We have before us only Maxwell’s testimony, the original letter contract, the *787supplemental letter, a letter dated April 23, 1968, from Cardinal calling upon Maxwell to increase the volume of business, and the letter discharging Maxwell dated December 27, 1968. Cardinal did not present any evidence. Contrary to the facts which the court of civil appeals found undisputed or admitted, Maxwell stoutly denied that he ever agreed to increase the business or that the subject was even discussed until some time after the sale of his business. He said the business was highly competitive and that he had already built it up to a profitable one. Contrary to the findings of the court of civil appeals, Maxwell denied that after the sale all facets of the oil gathering business were handled by other Cardinal employees or that his only duty was that of seeking new business. He testified that he fulfilled his duties by looking after the trucks that were used to pick up crude oil at well sites, checking the station facilities, buying crude oil, calling on the people with whom Cardinal had contracts, making contacts to obtain new business, devoting his full efforts to the business, and working from eight to fourteen hours daily for Cardinal. He testified without dispute in the record, that at the time of his discharge, the business in his district was as much or a little more than it was when he sold to Cardinal. There is no evidence that any failure to obtain new business was attributable to lack of effort on the part of Maxwell. From the evidence, the jury may have believed that Maxwell’s intended services were only those which he was performing and with which there was no dissatisfaction.
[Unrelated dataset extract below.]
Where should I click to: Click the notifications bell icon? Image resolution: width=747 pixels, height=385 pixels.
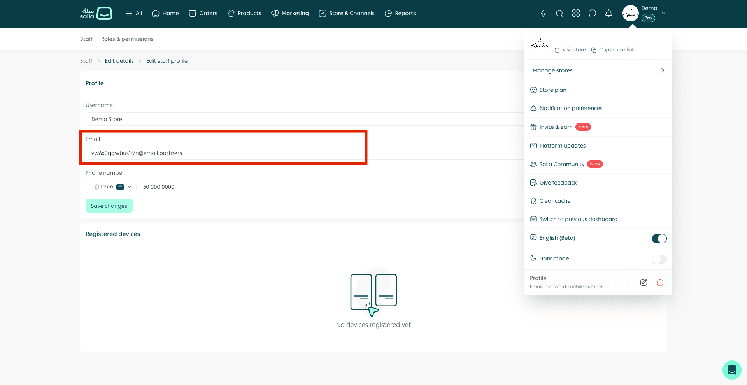608,14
A finding upon the disputed issue concerning the intention of the parties in using the term “necessary services” is essential. The record now before us shows that the sole basis for Cardinal’s discharge of Maxwell was his failure to produce results in the form of new business. If a fact finder should determine that the contract did not impose upon Maxwell the duty to generate new business, this would support an inference that Cardinal’s discharge of Maxwell was not based upon its good faith dissatisfaction with the services required by the contract. Hardison v. A. H. Belo Corp., 247 S.W.2d 167 (Tex.Civ.App.1952, no writ); Dallas Hotel Co. v. Lackey, 203 S.W.2d 557 (Tex.Civ.App.1947, writ ref. n. r. e.); Golden Rod Mills v. Green, 230 S.W. 1089 (Tex.Civ.App.1921, writ dis.); Noa Spears Co. v. Inbau, 186 S.W. 357 (Tex.Civ.App.1916, writ dis.).
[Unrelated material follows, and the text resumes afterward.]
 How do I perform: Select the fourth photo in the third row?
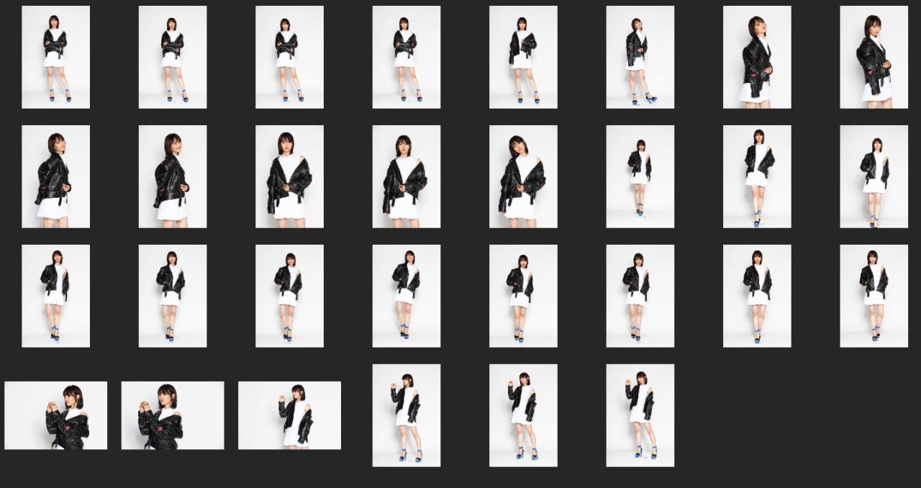click(x=406, y=296)
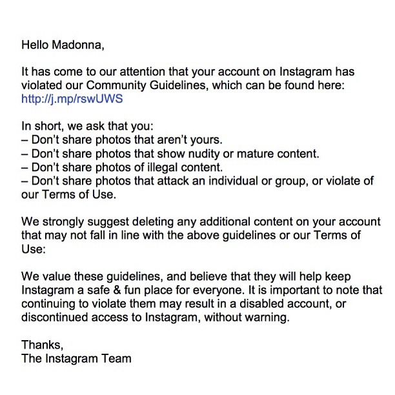Click the 'continuing to violate them' line
This screenshot has width=395, height=395.
click(184, 303)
For reasons already fully expressed in the dissenting opinion in the court of civil appeals, we conclude that the apparent holding of that court that the contract is too indefinite to be enforced is not a sound basis for affirmance of the trial court’s judgment.
We accordingly reverse the judgments of the courts below and remand the cause to the trial court for trial.